そこで働いて3、4ヵ月経った頃、ノーベルの代表から「北村君がやりたかった、一人親支援をやることになったよ。」と連絡があったんです。

ノーベルで働く事は叶わなかったけれど、自分にできるお手伝いはしたいと考え
「事業立上げ資金として、目標100万円集めます。

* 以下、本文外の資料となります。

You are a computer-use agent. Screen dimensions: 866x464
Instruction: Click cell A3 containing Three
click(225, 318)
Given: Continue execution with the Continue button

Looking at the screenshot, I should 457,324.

」と宣言しました。
その時に思い浮かんだのはチャリティランで、 100万円集まるまで、
平日平均5キロ走り続けるチャレンジを掲げ、ネット上で寄付を募れる「ジャストギビング」を活用しました。

最初はなかなか集まらなかったのですが、8か月間、845キロ走り続けた結果、
130人の人が寄付してくれて100万円を達成したんです。
もちろん、会社での仕事もあったので、早朝、深夜に合間を縫って走り続けました。

すると、ついにノーベルの代表から、うちで正社員として働かないかという話をもらったんです。

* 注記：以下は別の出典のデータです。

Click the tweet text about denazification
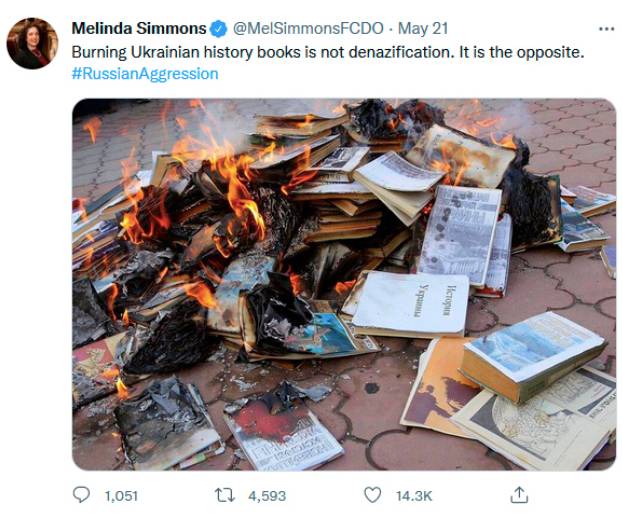This screenshot has height=515, width=622. click(x=328, y=52)
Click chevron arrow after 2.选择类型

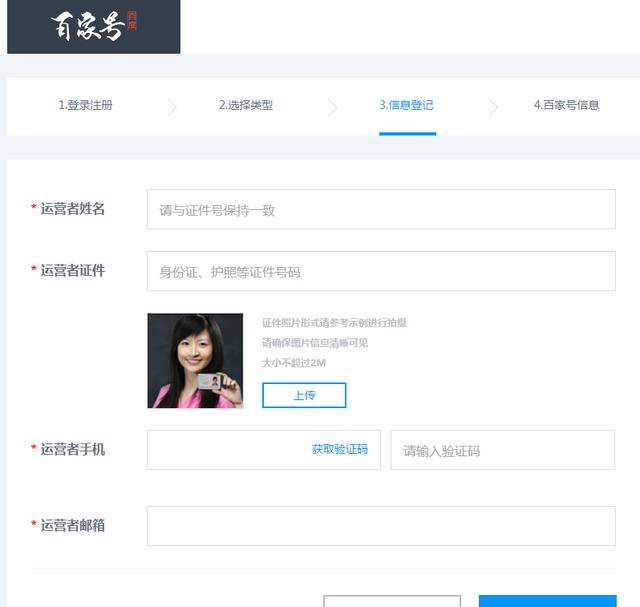click(333, 107)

待ち望んでいた言葉に、嬉しい感情が込み上げてきましたね。
婚約者がいたので、その婚約者のご両親にも、NPOで働きたいという話をして納得をしてもらい、
ファンドレイザーとしてジョインすることになりました。

ファンドレイザーとしてのスタート


ノーベルは、大阪で病児保育サービスを展開しており、
子どもの発熱時、働く親御さんの代わりに自宅でお預かりする保育を行っています。
私は、ファンドレイザーとして、ひとり親世帯に低価格で病児保育を提供するために寄付を集める仕事をしています。

実際に働いてみて、これまでの仕事とはやりがいの次元が違うなぁと感じています。

サポートさせていただいてる方からお便りをもらい、
経済的にも精神的にも支えられて、 自分も将来寄付する側になりたいと言われる事があったり、
お金だけでなく思いを託して下さる寄付者に支えられ、
思いを通じて子どもの未来を確実に変える事ができる事に醍醐味を感じています。

一方で、日本の子育ての現状、課題も感じることが多くなりました。

日本の社会は、あまりにも子育て世帯に寛容でない現実があります。
子どもが熱を出した時くらい自分で看たいと思いつつ、生きるためには働かないといけないと葛藤を感じて
仕事に行かざるを得ない親御さん達はたくさんいらっしゃいます。

「子どもは親が育てるべき」ではなく、「社会全体で子育てを支え合う」価値観を浸透させて
子どもの未来を変えていきたいですね。

2014.12.27

北村 政記

きむら まさき|病児保育事業を展開するNPOのファンドレイザー
特定非営利活動法人ノーベルのファンドレイザーとして、病児保育支援事業に携わる。